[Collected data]
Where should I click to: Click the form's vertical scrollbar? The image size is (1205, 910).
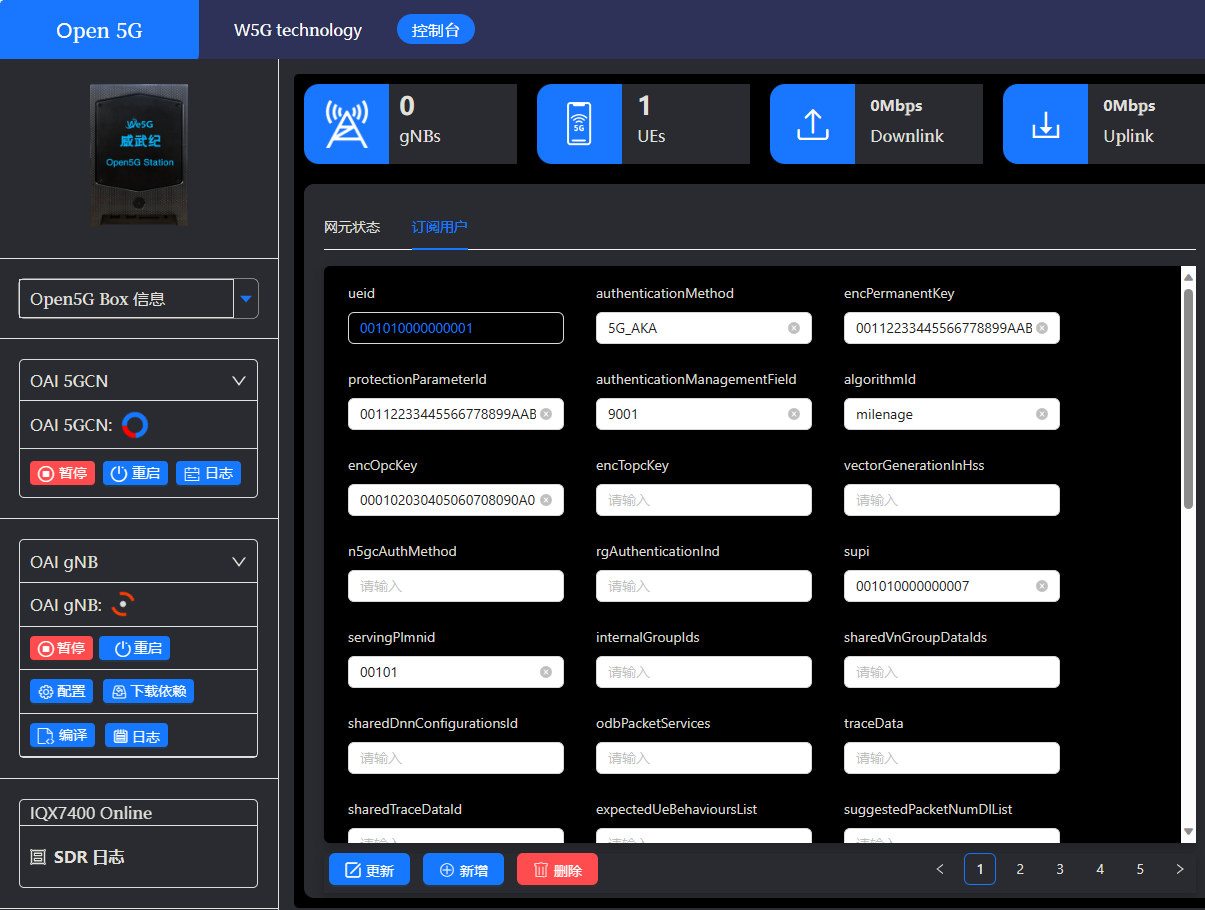(x=1188, y=400)
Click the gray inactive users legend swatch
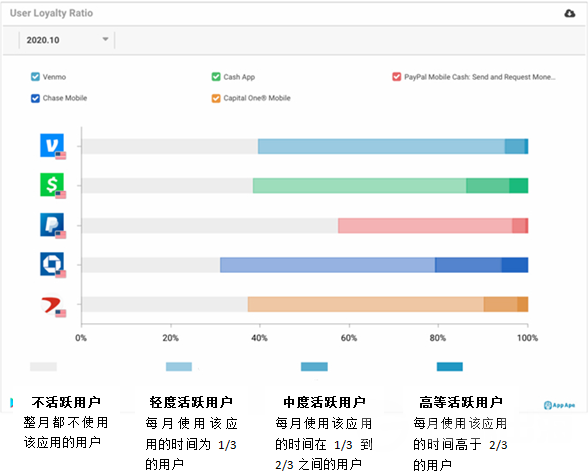This screenshot has height=475, width=588. pyautogui.click(x=43, y=366)
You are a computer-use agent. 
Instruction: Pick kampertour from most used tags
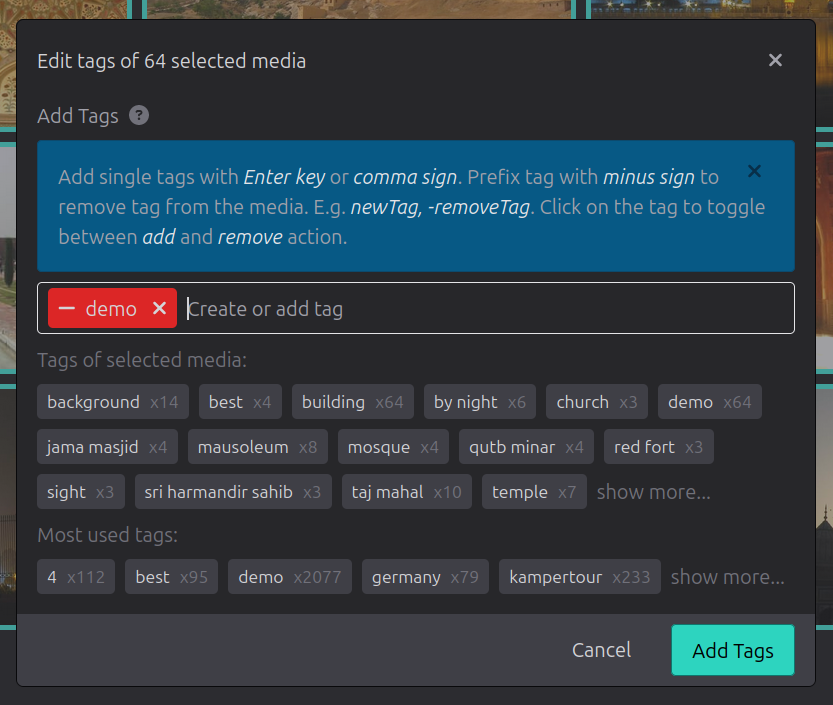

• **EXERCISE INSTRUCTIONS**: Before duplicating, set the pictures aside; then output exactly the lines from the one with "You are a computer-use agent." through the end of the records, and only those.

• **ANSWER BOX**:
You are a computer-use agent. 
Instruction: Pick kampertour from most used tags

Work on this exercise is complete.